Sotalol Injection
Name: Sotalol Injection
- Sotalol Injection injection
- Sotalol Injection used to treat
- Sotalol Injection is used to treat
- Sotalol Injection side effects
- Sotalol Injection effects of sotalol injection
- Sotalol Injection drug
- Sotalol Injection 160 mg
- Sotalol Injection dosage
- Sotalol Injection oral dose
- Sotalol Injection action
- Sotalol Injection 150 mg
Uses of Sotalol Injection
- It is used to treat certain types of life-threatening abnormal heartbeats.

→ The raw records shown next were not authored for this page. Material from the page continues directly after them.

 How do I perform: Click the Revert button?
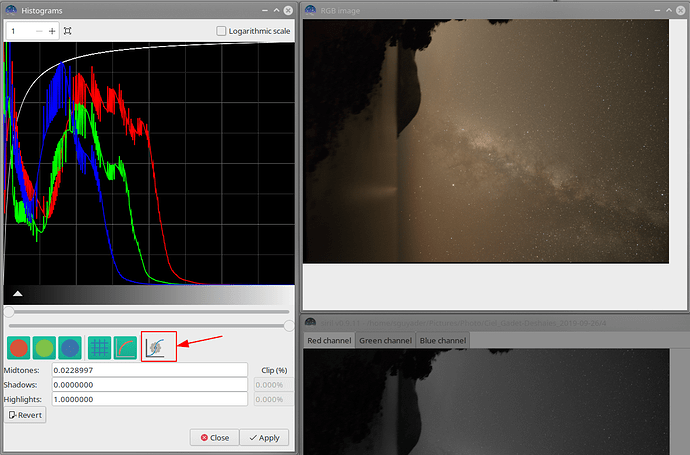click(25, 415)
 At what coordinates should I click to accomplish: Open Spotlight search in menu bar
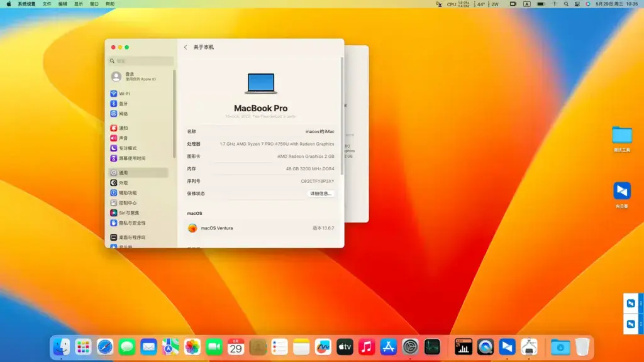(x=566, y=4)
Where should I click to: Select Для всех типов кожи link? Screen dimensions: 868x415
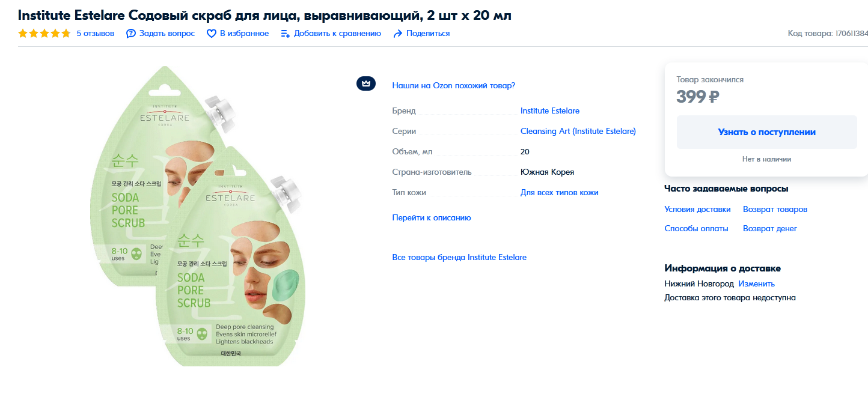coord(560,192)
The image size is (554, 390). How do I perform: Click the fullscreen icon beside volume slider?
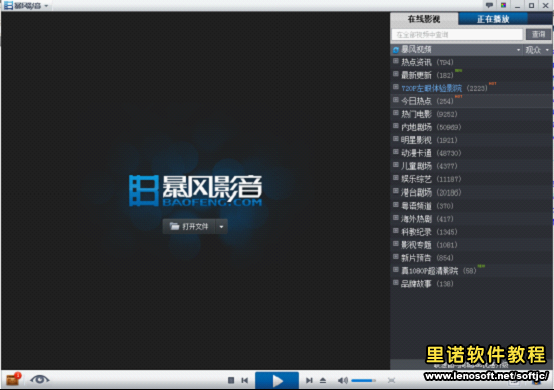pos(391,380)
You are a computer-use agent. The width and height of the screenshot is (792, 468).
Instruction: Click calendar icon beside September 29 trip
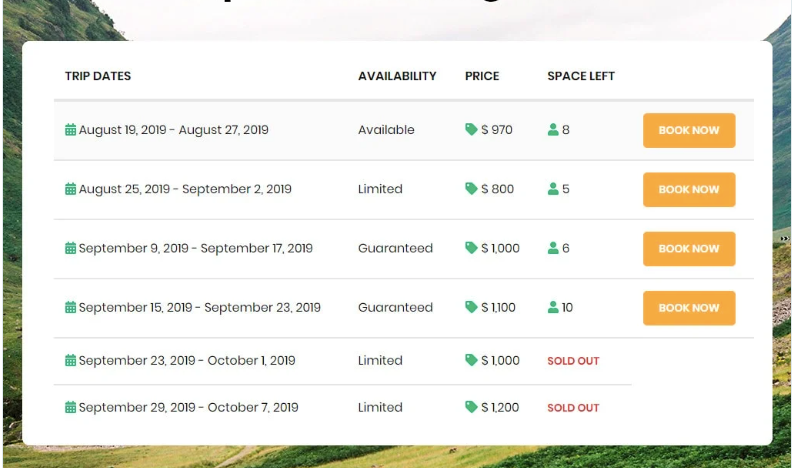click(x=71, y=407)
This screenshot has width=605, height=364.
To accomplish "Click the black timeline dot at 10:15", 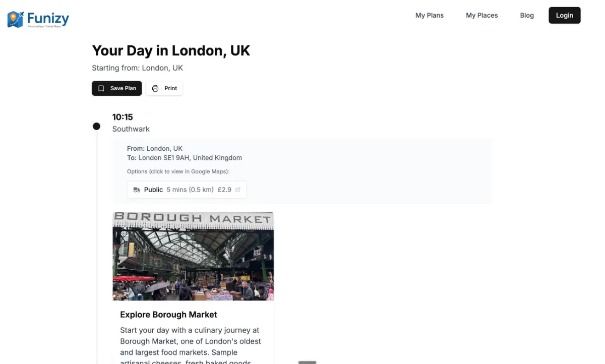I will [x=96, y=126].
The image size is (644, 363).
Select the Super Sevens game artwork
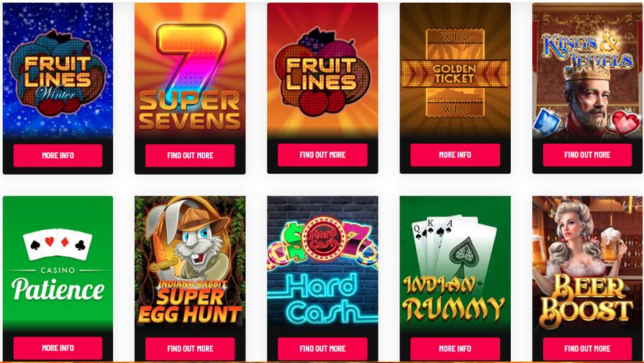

- It is used to keep a normal heartbeat in people who have a certain type of abnormal heartbeat (atrial fibrillation or atrial flutter).
What are some other side effects of Sotalol Injection?
All drugs may cause side effects. However, many people have no side effects or only have minor side effects. Call your doctor or get medical help if any of these side effects or any other side effects bother you or do not go away:
- Dizziness.
- Headache.
- Loose stools (diarrhea).
- Upset stomach or throwing up.
- Feeling tired or weak.
These are not all of the side effects that may occur. If you have questions about side effects, call your doctor. Call your doctor for medical advice about side effects.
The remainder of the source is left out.